The 3rd USGS Modeling Conference (7-11 June 2010)

Paper No. 3
Presentation Time: 8:45 AM

DEVELOPMENT OF DECISION SUPPORT SYSTEMS FOR ESTIMATING SALINITY INTRUSION EFFECTS DUE TO CLIMATE CHANGE ON THE SOUTH CAROLINA AND GEORGIA COAST


CONRADS, Paul A.1, ROEHL Jr, Edwin A.2, SEXTON, Charles T.3, TUFFORD, Daniel L.4, CARBONE, Gregory J.5, DOW, Kirstin6, DAAMEN, Ruby C.2 and COOK, John B.2, (1)DOI, US Geological Survey, 720 Gracern Rd, Suite 129, Columbia, SC 29210, (2)Advanced Data Mining, 3620 Pelham Rd, PMB 351, Greenville, SC 29615, (3)Beaufort-Jasper Water and Sewer Authority, 6 Snake Road, Okatee, SC 29909, (4)University of South Carolina, Biological Sciences, 715 Sumter St, RM 401, Columbia, SC 29208, (5)University of South Carolina, Geography, Department of Geography, 709 Bull St., Columbia, SC 29208, (6)University of South Carolina, Geography, 1600 Hamton St, Columbia, SC 29208, pconrads@usgs.gov

The ability of water-resource managers to adapt to future climatic change is especially challenging in coastal regions of the world. The balance between the hydrological flow conditions within a coastal drainage basin and sea level governs the characteristics and frequency of salinity intrusions into coastal rivers. There are many municipal water intakes along the Georgia and South Carolina coast that are proximal to the saltwater-freshwater interface of tidal rivers. An increase in the extent of saltwater intrusion along the coast due to climate changes could threaten freshwater intakes for the cities of Myrtle Beach, Georgetown, and Beaufort in South Carolina and Savannah in Georgia. During the Southeast’s record-breaking drought from 1998 to 2002, salinity intrusions inundated one of the coastal municipal freshwater intakes, limiting water supplies during the height of the tourist season.
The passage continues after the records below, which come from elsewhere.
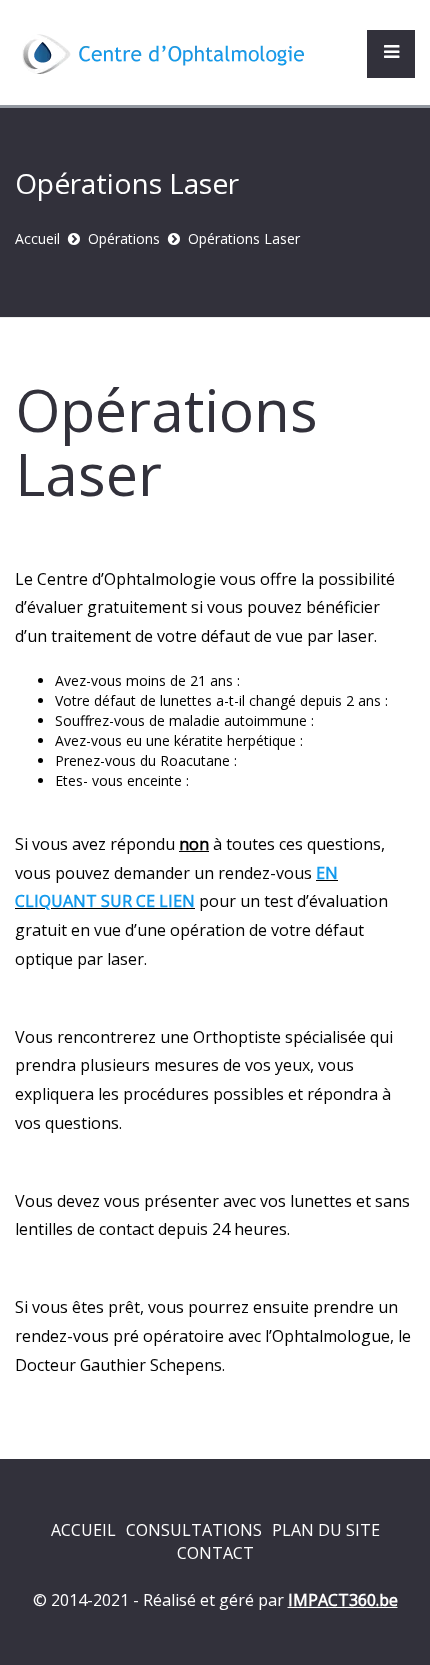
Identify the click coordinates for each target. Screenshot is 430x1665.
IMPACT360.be (343, 1600)
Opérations (124, 238)
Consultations (194, 1530)
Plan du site (326, 1530)
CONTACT (215, 1553)
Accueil (37, 238)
For long range planning purposes, water-resource managers need estimates of the change in the frequency, duration, and magnitude of salinity intrusion near their water intakes that may occur as a result of climate change.

Salinity intrusion results from the interaction of three principal forces - streamflow, mean tidal water-levels, and tidal range. To analyze, model, and simulate hydrodynamic behaviors at critical coastal gage locations along the Atlantic Intracoastal Waterway and Waccamaw River near Myrtle Beach, SC, and Savannah River near Savannah, GA, data-mining techniques were applied to over twenty years of hourly streamflow, coastal water-quality, and water-level data. Artificial neural network (ANN) models were trained to learn the specific variable interactions that cause salinity intrusions. Streamflows into the estuarine systems are input to the models as time-delayed variables and accumulated tributary inflows. Tidal inputs to the models were obtained by decomposing tidal water-level data into a “periodic” signal of tidal range and a “chaotic” signal of mean water levels. The ANN models were able to convincingly reproduce historical salinity dynamic behaviors in both systems.User-defined hydrologic and coastal water-level inputs, for example from down-scaling of regional climate models, can be simulated in the salinity intrusion models to evaluate various climate-change scenarios. The models for the two systems are deployed in a decision support system (DSS) and disseminated as an spreadsheet application to facilitate the use of the models for management decisions by a variety of coastal water-resource managers. Preliminary model results near a municipal freshwater intake indicate that a sea-level rise of 1 foot (ft, 30.5 centimeters [cm]) would double the daily frequency of water with a specific conductance value of 2,000 microsiemens per centimeter over a seven year simulation, and a 2 ft (61 cm) sea-level rise would quadruple the frequency. Water-resource managers can use this information to plan mitigation efforts to adapt to potential effects from climate change. Efforts could include timing of withdrawal on outgoing tides, increased storage of raw water, timing increased releases of regulated streamflow, or the blending of higher conductance surface water with lower conductance water from an alternative source such as groundwater.